About 10 years ago, Tomas Karlsson started to notice something strange in the data being sent down from the ESA Cluster project’s four satellites, which have been orbiting Earth since 2000, collecting data on electric and magnetic fields and particle density.
“I noticed a weird combination of electrical and magnetic field measurements that were different from normal, and I wanted to understand the physics behind the data,” says Karlsson, a researcher in Space and Plasma Physics at Sweden’s KTH Royal Institute of Technology.
“On each occasion, the Cluster spacecraft were flying over the night-time auroral region.”
Then in 2012, Karlsson teamed up with mathematics theorists from the UK’s University of Dundee and St Andrew’s University to crack the mystery. What they learned opens up a whole new understanding of how dark recesses are formed inside Earth’s aurora borealis.
“For the first time we are able to reproduce the phenomenon of the black aurora and in particular what happens at its heart, where strong electric fields are present,” Karlsson says. “We hope that this will lead to a better understanding of the interaction between the upper atmosphere and the space environment.”
Karlsson worked with Alexander Russell, a post-doctoral Research Fellow in the Department of Mathematics, University of Dundee, UK, and Andrew Wright, a researcher at the School of Mathematics and Statistics in University of St Andrews. He also credits colleague Göran Marklund, a professor of space plasma physics at KTH who has made other important contributions in the field and has studied black auroras with Karlsson for years.
“This is a very nice example of how theorists and experimenters can make much greater progress when they work together instead of separately,” said Karlsson. Their paper was published in the Journal of Geophysical Research — Space Physics.
Auroras happen when highly energetic electrons bombard the earth’s atmosphere. The currents follow the lines of magnetic force generated by the earth’s core and flow through the magnetosphere — the invisible bubble of magnetic fields surrounding the planet.
When these electrons meet with atoms of oxygen and nitrogen about 90 to 300 km above Earth, they form colourful beams that are visible mainly from the regions closest to Earth’s poles.
Karlsson says the researchers found that inside these colourful displays, another process is happening that creates the black regions.
“Whereas ordinary aurora are associated with downward-flowing electrons bombarding the atmosphere, the black ones are associated with electrons being sucked out from the atmospheres into space,” he says. “This leaves deep cavities in the upper, electrically conducting-atmosphere, known as the ionosphere.”
According to the researchers’ model, if the downward current intensifies, it can cause a large number of electrons to move upward into the magnetosphere, thus depleting the ionosphere and creating a density cavity.

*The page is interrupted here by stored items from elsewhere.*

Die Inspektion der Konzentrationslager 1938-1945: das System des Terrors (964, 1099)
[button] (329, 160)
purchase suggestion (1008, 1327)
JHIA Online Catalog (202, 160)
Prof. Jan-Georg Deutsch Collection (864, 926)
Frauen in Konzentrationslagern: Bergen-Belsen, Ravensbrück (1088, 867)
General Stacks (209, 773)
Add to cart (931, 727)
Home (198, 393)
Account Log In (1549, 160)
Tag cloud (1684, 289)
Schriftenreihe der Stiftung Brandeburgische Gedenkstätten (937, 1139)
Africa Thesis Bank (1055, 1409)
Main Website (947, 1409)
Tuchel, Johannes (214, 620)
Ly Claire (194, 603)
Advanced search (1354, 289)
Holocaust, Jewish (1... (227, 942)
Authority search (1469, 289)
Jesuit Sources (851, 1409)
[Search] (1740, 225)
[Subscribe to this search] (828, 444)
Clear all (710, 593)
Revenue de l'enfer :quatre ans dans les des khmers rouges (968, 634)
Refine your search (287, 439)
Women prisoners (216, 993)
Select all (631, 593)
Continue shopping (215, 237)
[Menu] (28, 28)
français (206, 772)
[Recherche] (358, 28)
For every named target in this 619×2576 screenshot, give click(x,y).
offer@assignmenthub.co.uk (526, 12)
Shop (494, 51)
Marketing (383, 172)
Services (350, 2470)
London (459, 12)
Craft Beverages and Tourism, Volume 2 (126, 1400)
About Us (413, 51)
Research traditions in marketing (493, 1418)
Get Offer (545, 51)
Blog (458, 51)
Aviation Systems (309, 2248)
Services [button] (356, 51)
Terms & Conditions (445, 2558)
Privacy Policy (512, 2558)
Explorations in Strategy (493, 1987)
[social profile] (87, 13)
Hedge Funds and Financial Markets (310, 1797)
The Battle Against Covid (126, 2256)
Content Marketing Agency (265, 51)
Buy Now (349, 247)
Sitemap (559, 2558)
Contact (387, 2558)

Wright, who was lead author of the study, says that the currents flowing into the ionosphere are carried by waves that propagate along magnetic field lines.
“This a key feature of our theory,” he says. “The depleted density and electrical conductivity in a black aurora substantially modify the wave reflected from the ionosphere, producing signatures in the magnetosphere like the unusual Cluster observations.”
Karlsson says the finding is significant in a number of ways. “In general, the strong electric currents associated with the auroral electrons induce currents on the surface of Earth that can disturb power grids, and other technological systems.
“For example, changes in the electron content of the ionosphere can significantly reduce the accuracy of GPS signals. But improved modeling of the ionosphere can be used to make the necessary corrections,” he says.
“Finally, there is some speculation that phenomena associated with the aurora may even affect the climate, via changing the way clouds form,” he says.